Architecture of Distributed Cache System

Features

  • Scalable distributed cache system
  • Consistent hashing for efficient key distribution
  • Master server scaled up to multiple containers
  • Load balancing using Nginx
  • Auxiliary (aux) servers for caching data
  • Rebalance cache data when a node is added/removed or on catastrophic failure
  • Backup for catastrophic failure of all aux servers
  • Docker containerization for easy deployment
  • Metrics monitoring with Prometheus
  • Visualization with Grafana
  • LRU (Least Recently Used) caching algorithm implemented using Doubly Linked List (DLL) and Hashmap

Architecture

The Distributed Cache System consists of the following components:

  • Master Server: The master node acts as the central coordinator and is responsible for handling client requests. It receives key-value pairs from clients and determines the appropriate auxiliary server to store the data using a consistent hashing algorithm. The master node also handles the retrieval of data from auxiliary servers and forwards read requests accordingly.

  • Auxiliary (Aux) Servers: The auxiliary servers store the cached data. They are replicated instances deployed in a consistent hash ring to ensure efficient distribution and load balancing. Each auxiliary server is responsible for maintaining a local LRU (Least Recently Used) cache, implemented using a combination of a hashtable and a doubly linked list (DLL). This cache allows for fast access and eviction of less frequently used data.

  • Load Balancing: The load balancer, typically implemented using nginx, acts as an intermediary between the clients and the master node. It distributes incoming client requests across multiple instances of the master node, enabling horizontal scaling and improved availability.

  • Metrics Monitoring: Prometheus is integrated into both master and auxliliary server to collect count and response time of GET and POST requests.

  • Visualization: Grafana is used to visualize the collected metrics from Prometheus, providing insightful dashboards and graphs for monitoring the cache system's performance.

  • Docker: The project utilizes Docker to containerize and deploy the master and auxiliary servers, making it easy to scale and manage the system.

  • Load Test: To ensure the system's reliability and performance, a Python script for load testing was developed. The script utilizes Locust, a popular load testing framework.The script defines a set of tasks for load testing the cache system. The put task sends a POST request to the /data endpoint, randomly selecting a payload from a predefined list. The get task sends a GET request to the /data/{key} endpoint, randomly selecting a key from a predefined list. By utilizing this load testing script, it can simulate multiple concurrent users and measure the performance and scalability of the distributed cache system.

Data flow

  1. Client Interaction: Clients interact to distributed cache system via Load Balancer.

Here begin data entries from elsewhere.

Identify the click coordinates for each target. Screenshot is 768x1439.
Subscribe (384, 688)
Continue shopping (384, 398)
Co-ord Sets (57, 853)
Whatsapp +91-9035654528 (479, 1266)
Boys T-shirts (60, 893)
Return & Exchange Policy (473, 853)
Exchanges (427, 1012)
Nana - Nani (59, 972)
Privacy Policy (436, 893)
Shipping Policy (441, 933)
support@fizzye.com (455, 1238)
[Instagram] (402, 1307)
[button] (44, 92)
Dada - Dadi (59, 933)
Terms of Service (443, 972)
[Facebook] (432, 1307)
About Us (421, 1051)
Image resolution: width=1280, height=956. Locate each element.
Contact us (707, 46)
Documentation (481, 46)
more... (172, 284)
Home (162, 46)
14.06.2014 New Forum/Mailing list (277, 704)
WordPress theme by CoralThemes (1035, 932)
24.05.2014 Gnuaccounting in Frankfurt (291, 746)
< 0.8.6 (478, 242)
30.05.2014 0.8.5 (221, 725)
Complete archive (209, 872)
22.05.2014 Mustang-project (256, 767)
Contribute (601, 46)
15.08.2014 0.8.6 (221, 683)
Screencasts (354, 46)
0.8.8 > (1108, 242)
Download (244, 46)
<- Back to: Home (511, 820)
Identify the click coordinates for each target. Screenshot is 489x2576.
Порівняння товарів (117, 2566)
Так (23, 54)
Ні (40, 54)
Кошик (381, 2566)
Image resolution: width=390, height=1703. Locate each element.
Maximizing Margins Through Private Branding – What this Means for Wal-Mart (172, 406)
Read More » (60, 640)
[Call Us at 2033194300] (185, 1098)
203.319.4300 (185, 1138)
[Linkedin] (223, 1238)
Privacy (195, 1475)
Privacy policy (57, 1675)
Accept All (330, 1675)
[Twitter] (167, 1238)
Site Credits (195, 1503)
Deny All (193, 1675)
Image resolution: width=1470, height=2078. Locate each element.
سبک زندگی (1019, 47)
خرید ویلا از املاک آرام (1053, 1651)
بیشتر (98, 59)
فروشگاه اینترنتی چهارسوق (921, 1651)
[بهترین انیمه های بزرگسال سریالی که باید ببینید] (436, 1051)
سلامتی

  2. Load Balancer Routing: The load balancer receives the client requests and distributes them among the available instances of the master node using Round-Robin policy. This ensures a balanced workload and improved performance. The configuration can be tweaked to increase the connection pool or increase the number of works processed by each of the worker.

  3. Master Node Processing: The master node receives the client requests and performs the necessary operations. For write requests (storing key-value pairs), the master node applies a consistent hashing algorithm to determine the appropriate auxiliary server for data storage. It then forwards the data to the selected auxiliary server for caching. For read requests, the master node identifies the auxiliary server holding the requested data and retrieves it from there.

  4. Auxiliary Server Caching: The auxiliary servers receive data from the master node and store it in their local LRU cache. This cache allows for efficient data access and eviction based on usage patterns.

  5. Response to Clients: Once the master node receives a response from the auxiliary server (in the case of read requests) or completes the necessary operations (in the case of write requests), it sends the response back to the client through the load balancer. Clients can then utilize the retrieved data or receive confirmation of a successful operation.

Recovery

  • Health of auxiliary servers are monitored by master servers in a regular interval. If any of the auliliary servers go down or respawned, the master knows about it and rebalance the key-val mappings using consistent hashing.

  • In case if one or more auxiliary nodes are shutdown, the key-vals mappings are sent to the master node which rebalance them using consistent hashing.

  • Each auxiliary server backs up data in their container volume every 10 sec, incase a catastrophic failure occurs. These backups are then used when the server is respawned.

  • In case if one or more auxiliary nodes are respawned, the key-vals mappings from the corresponding nodes in the hash ring are rebalanced using consistent hashing.

  • When redistributing/remapping the key-vals, a copy is backed up in the shared volume of master containers incase if the whole system goes down and has to be quickly respawned. The backups can be used to salvage as much data as possible. When respawning the backup is rebalanced to corresponding auxiliary server.

Usage

  1. Clone the repository:
    git clone https://github.com/cruzelx/Distributed-Cache-System.git
    
  2. Build and run the Docker containers for the master and auxiliary servers:
     docker-compose up --build
    
  3. Run load testing:
    ./load_test/loadTest.sh
    

TODO

  • Support for expirable key-value
  • Local cache in Master server for better performance
  • Implement replicas for Auxiliary servers with leader selection (might need zookeeper)

Configuration

  • To adjust the number of auxiliary servers, modify the docker-compose.yml file and add/remove auxiliary server instances as needed.

  • The cache system's behavior, such as cache size, eviction policies, and request timeouts, can be configured in the server codebase.

Contributing

Contributions to the Distributed Cache System are welcome! If you find any issues or have suggestions for improvements, please submit a GitHub issue or create a pull request.

License

This project is licensed under the MIT License.